With a pitch worthy of Barnum, London sells an old bridge to a new city in Arizona.

In 1958 Robert P. McCulloch, an American entrepreneur, flew over the Arizona desert in search of a test site for outboard motors. He spotted an abandoned U.S. Army Air Corps site that fronted Lake Havasu, a 45-mile (72-kilometer)-long reservoir formed when the Parker Dam was completed in 1938. Instead of barren scrub, McCulloch envisioned a planned community that would support his various business ventures. C. V. Wood, a master planner who had previously worked on the development of Disneyland, joined the enterprise, and together they created Lake Havasu City in 1963. By 1968 the place was thriving.

At the same time, London Bridge was sinking, a victim of the Thames’s porous subsoil, its own great weight, and heavy foot and vehicular traffic. John Rennie’s last great work, the five-arched granite bridge was one of many Thames crossings at that site, over the centuries becoming steeped in lore and legend that far exceeded Rennie’s straightforward design. What price do you offer for an antique bridge whose principal assets are legend, architectural beauty, quality granite, and a song handed down from generation to generation reporting the bridge’s antecedent is falling down?

At the insistence of one Ivan F. Luckin, the city of London was persuaded to mount an international campaign, directed primarily at Americans, to sell the bridge. Fortunately, McCulloch was in the market for a bridge to span a channel that had yet to be dug to eliminate a blockage in one part of Lake Havasu. London, maddeningly, would not name a price, preferring instead to field bids, indicating that decorum and good intentions would count as much as money.


McCulloch and Wood determined that the cost of dismantling and shipping the bridge’s granite blocks would run about $1.2 million, a figure they doubled; assuming other prospective buyers would come up with the same formula, they then added $1,000 for each year of McCulloch’s life. Even before their winning bid of $2,460,000 was formally announced in 1968, British headlines read, London Bridge Falls to the Apaches.
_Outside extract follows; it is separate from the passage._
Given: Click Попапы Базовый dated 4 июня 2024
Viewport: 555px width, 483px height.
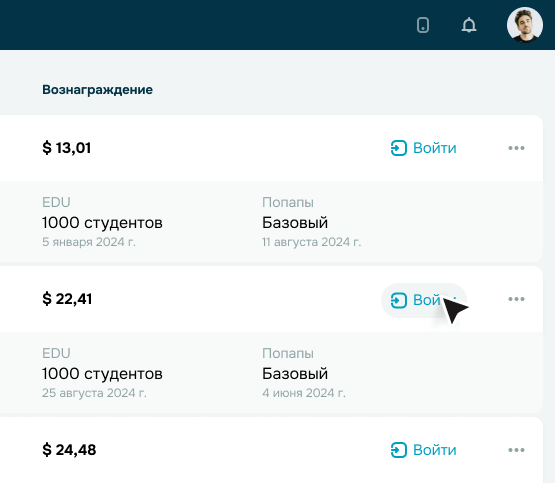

There have been many “London Bridges” over the past two thousand years. Old London Bridge, built by Peter de Colechurch and completed in 1209, stood for more than six hundred years. It replaced a series of timber bridges that had either burned or collapsed, most notably in 1014, when the Vikings pulled one down while it was full of Danish soldiersa feat said to have been immortalized in the rhyme “London Bridge Is Falling Down.”

John Rennie (1761-1821), one of the great bridge builders of the nineteenth century, drew up plans for the London Bridge in 1821; his design was eventually accepted and executed by his son John.

It took three years to dismantle, ship, and reconstruct the bridge in the desert.

Under the supervision of Robert Beresford, a British civil engineer, a new steel-reinforced concrete core was built and then faced with the imported masonry. The construction itself was accomplished by 40 men in a year and a half; in contrast, the original bridge demanded the efforts of 800 men who labored for seven years and suffered 40 fatalities. When the reconstruction was completed, a channel was dredged beneath the bridge. It was dedicated in 1971. Two years later, the English dedicated a modern replacement bridge over the Thames.

Although it has been said that McCulloch “bought a bridge he didn’t need for a river he didn’t have,” the relocation of the London Bridge was ingenious, granting an unknown desert oasis an instant cultural identity and conferring immortality on an old but structurally ordinary bridge.